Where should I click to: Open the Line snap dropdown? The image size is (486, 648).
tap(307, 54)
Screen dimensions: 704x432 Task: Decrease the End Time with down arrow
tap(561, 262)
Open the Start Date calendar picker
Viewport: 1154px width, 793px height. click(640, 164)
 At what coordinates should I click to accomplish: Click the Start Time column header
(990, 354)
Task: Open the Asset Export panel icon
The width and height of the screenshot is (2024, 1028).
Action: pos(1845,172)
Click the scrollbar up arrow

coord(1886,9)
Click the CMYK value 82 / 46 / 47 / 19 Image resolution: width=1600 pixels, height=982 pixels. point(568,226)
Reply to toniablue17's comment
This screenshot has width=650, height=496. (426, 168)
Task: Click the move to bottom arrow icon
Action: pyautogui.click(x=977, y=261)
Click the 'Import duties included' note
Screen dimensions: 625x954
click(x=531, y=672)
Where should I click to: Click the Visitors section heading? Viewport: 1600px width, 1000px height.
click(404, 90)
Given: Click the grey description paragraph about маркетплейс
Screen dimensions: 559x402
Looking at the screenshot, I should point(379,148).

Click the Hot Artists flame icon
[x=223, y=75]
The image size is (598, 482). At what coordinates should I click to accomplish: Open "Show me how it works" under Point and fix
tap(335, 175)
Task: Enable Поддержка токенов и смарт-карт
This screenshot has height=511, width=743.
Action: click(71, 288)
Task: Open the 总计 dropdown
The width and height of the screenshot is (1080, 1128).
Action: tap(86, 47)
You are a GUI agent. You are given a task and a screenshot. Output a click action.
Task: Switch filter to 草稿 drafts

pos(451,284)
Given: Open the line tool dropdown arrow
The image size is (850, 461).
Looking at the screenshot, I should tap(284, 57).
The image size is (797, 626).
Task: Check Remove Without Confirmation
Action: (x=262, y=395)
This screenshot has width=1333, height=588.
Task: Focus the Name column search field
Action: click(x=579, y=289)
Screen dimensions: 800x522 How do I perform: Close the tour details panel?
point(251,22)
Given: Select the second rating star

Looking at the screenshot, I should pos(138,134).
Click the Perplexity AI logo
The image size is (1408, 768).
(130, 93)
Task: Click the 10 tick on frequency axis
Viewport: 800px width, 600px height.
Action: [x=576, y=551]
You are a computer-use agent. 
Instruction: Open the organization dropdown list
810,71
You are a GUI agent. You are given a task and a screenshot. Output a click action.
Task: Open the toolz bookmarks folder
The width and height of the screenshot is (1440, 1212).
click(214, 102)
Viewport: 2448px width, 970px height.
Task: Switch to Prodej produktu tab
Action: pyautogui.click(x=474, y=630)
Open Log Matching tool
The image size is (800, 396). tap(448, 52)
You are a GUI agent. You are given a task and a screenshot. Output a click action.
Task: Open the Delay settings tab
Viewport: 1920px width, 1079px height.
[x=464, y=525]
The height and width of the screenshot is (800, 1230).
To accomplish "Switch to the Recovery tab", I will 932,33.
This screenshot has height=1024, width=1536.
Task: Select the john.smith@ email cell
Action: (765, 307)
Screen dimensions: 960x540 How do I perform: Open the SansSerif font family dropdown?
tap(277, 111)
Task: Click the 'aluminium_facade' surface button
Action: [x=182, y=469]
· · · · ·
- TASK DIRECTIONS: Exactly as they appear above, the records are to be transcribed in full.

- ANSWER:
Where should I click to: Open the Line snap dropdown? The image size is (486, 648).
tap(307, 54)
Screen dimensions: 704x432 Task: Decrease the End Time with down arrow
tap(561, 262)
Open the Start Date calendar picker
Viewport: 1154px width, 793px height. click(640, 164)
 At what coordinates should I click to accomplish: Click the Start Time column header
(990, 354)
Task: Open the Asset Export panel icon
The width and height of the screenshot is (2024, 1028).
Action: pos(1845,172)
Click the scrollbar up arrow

coord(1886,9)
Click the CMYK value 82 / 46 / 47 / 19 Image resolution: width=1600 pixels, height=982 pixels. point(568,226)
Reply to toniablue17's comment
This screenshot has width=650, height=496. (426, 168)
Task: Click the move to bottom arrow icon
Action: pyautogui.click(x=977, y=261)
Click the 'Import duties included' note
Screen dimensions: 625x954
click(x=531, y=672)
Where should I click to: Click the Visitors section heading? Viewport: 1600px width, 1000px height.
click(404, 90)
Given: Click the grey description paragraph about маркетплейс
Screen dimensions: 559x402
Looking at the screenshot, I should point(379,148).

Click the Hot Artists flame icon
[x=223, y=75]
The image size is (598, 482). At what coordinates should I click to accomplish: Open "Show me how it works" under Point and fix
tap(335, 175)
Task: Enable Поддержка токенов и смарт-карт
This screenshot has height=511, width=743.
Action: click(71, 288)
Task: Open the 总计 dropdown
The width and height of the screenshot is (1080, 1128).
Action: tap(86, 47)
You are a GUI agent. You are given a task and a screenshot. Output a click action.
Task: Switch filter to 草稿 drafts

pos(451,284)
Given: Open the line tool dropdown arrow
The image size is (850, 461).
Looking at the screenshot, I should tap(284, 57).
The image size is (797, 626).
Task: Check Remove Without Confirmation
Action: (x=262, y=395)
This screenshot has width=1333, height=588.
Task: Focus the Name column search field
Action: click(x=579, y=289)
Screen dimensions: 800x522 How do I perform: Close the tour details panel?
point(251,22)
Given: Select the second rating star

Looking at the screenshot, I should pos(138,134).
Click the Perplexity AI logo
The image size is (1408, 768).
(130, 93)
Task: Click the 10 tick on frequency axis
Viewport: 800px width, 600px height.
Action: [x=576, y=551]
You are a computer-use agent. 
Instruction: Open the organization dropdown list
810,71
You are a GUI agent. You are given a task and a screenshot. Output a click action.
Task: Open the toolz bookmarks folder
The width and height of the screenshot is (1440, 1212).
click(214, 102)
Viewport: 2448px width, 970px height.
Task: Switch to Prodej produktu tab
Action: pyautogui.click(x=474, y=630)
Open Log Matching tool
The image size is (800, 396). tap(448, 52)
You are a GUI agent. You are given a task and a screenshot. Output a click action.
Task: Open the Delay settings tab
Viewport: 1920px width, 1079px height.
[x=464, y=525]
The height and width of the screenshot is (800, 1230).
To accomplish "Switch to the Recovery tab", I will 932,33.
This screenshot has height=1024, width=1536.
Task: Select the john.smith@ email cell
Action: (765, 307)
Screen dimensions: 960x540 How do I perform: Open the SansSerif font family dropdown?
tap(277, 111)
Task: Click the 'aluminium_facade' surface button
Action: [x=182, y=469]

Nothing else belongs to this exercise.